Les grands concerts estivaliers sont en expansion. Un exploit dans le secteur de la culture. Derrière cet engouement, des risques subsistent qui pourraient menacer les plus fragiles d’entre eux, relève dans sa chronique Michel Guerrin, rédacteur en chef au « Monde ».
Des centaines de milliers de jeunes vont se retrouver bientôt sur le pré et sous un soleil de plomb pour communier avec leur groupe de rock préféré, après deux ans de pandémie et de disette. « En avant comme avant » est le slogan des festivals musicaux. L’heure est à l’optimisme, à remonter le son. Sans vouloir casser l’ambiance ni jouer les rabat-joie, évoquons quelques nuages noirs qui planent sur leur été.
Le nombre déjà. Les festivals installés depuis belle lurette sont au rendez-vous. Il n’y a pas eu de casse pendant la pandémie grâce au « quoi qu’il en coûte » et à ses aides publiques, et aux mécènes aussi. La surprise est ailleurs : des dizaines de festivals nouveaux lancent leur première édition cet été. Ils sont portés par le privé, des villes ou des départements.
Le plus tonitruant est Inversion Fest’, les vendredi 17 et samedi 18 juin, à Lyon, avec notamment Stromae, PNL, Orelsan, The Black Eyed Peas. D’autres, bien plus nombreux, sont de format moyen, par exemple en juillet Concerts sous les étoiles, porté par la ville de Toulouse. Nul ne sait combien seront ces nouveaux venus, mais on comptabiliserait plus de 2 000, cet été, dans les musiques populaires.

• • • •

**Consignes:**
#1 Répondez brièvement à ces questions sur la chronique sur les festivals d'été.
(a) Quel slogan les festivals musicaux ont-ils adopté ?
(b) Par qui les nouveaux festivals sont-ils portés ?
(c) Quels jours et dans quelle ville se déroule Inversion Fest' ?
#2 Les affirmations suivantes sont-elles conformes à la chronique sur les festivals d'été ? Répondez par oui ou par non et citez les mots du texte qui le prouvent.
(a) Plusieurs festivals installés de longue date ont disparu pendant la pandémie.
(b) Concerts sous les étoiles est porté par la ville de Toulouse.
(c) On connaît le nombre exact de nouveaux festivals.
La liste qui suit n'a aucun rapport avec la chronique sur les festivals d'été.

**Liste fournie:**
• • • •

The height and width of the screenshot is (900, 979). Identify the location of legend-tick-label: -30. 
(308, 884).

• • • •

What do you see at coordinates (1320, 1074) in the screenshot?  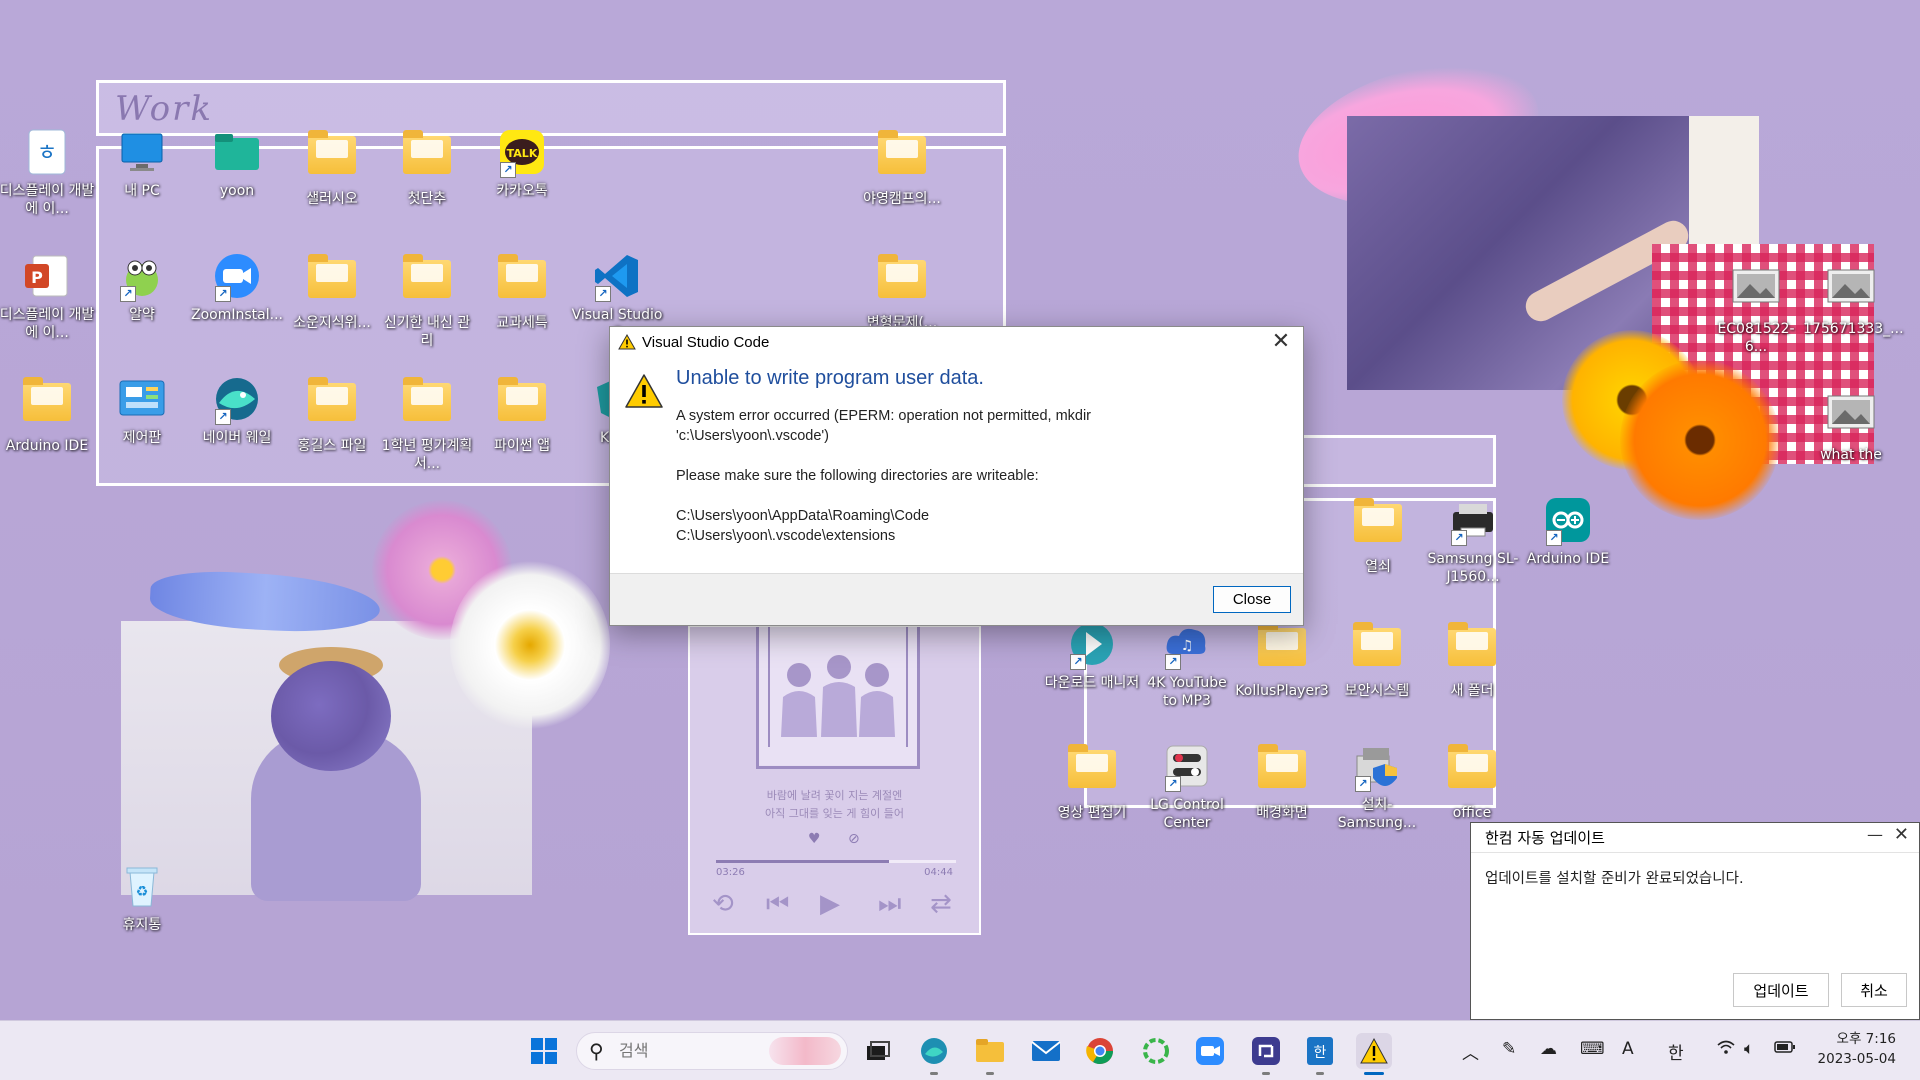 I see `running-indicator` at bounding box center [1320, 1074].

• • • •

**Réponses dans l'ordre:**
#1
(a) « En avant comme avant ».
(b) Par le privé, des villes ou des départements.
(c) Le vendredi 17 et le samedi 18 juin, à Lyon.

#2
(a) Non : « Il n’y a pas eu de casse pendant la pandémie ».
(b) Oui : « Concerts sous les étoiles, porté par la ville de Toulouse ».
(c) Non : « Nul ne sait combien seront ces nouveaux venus ».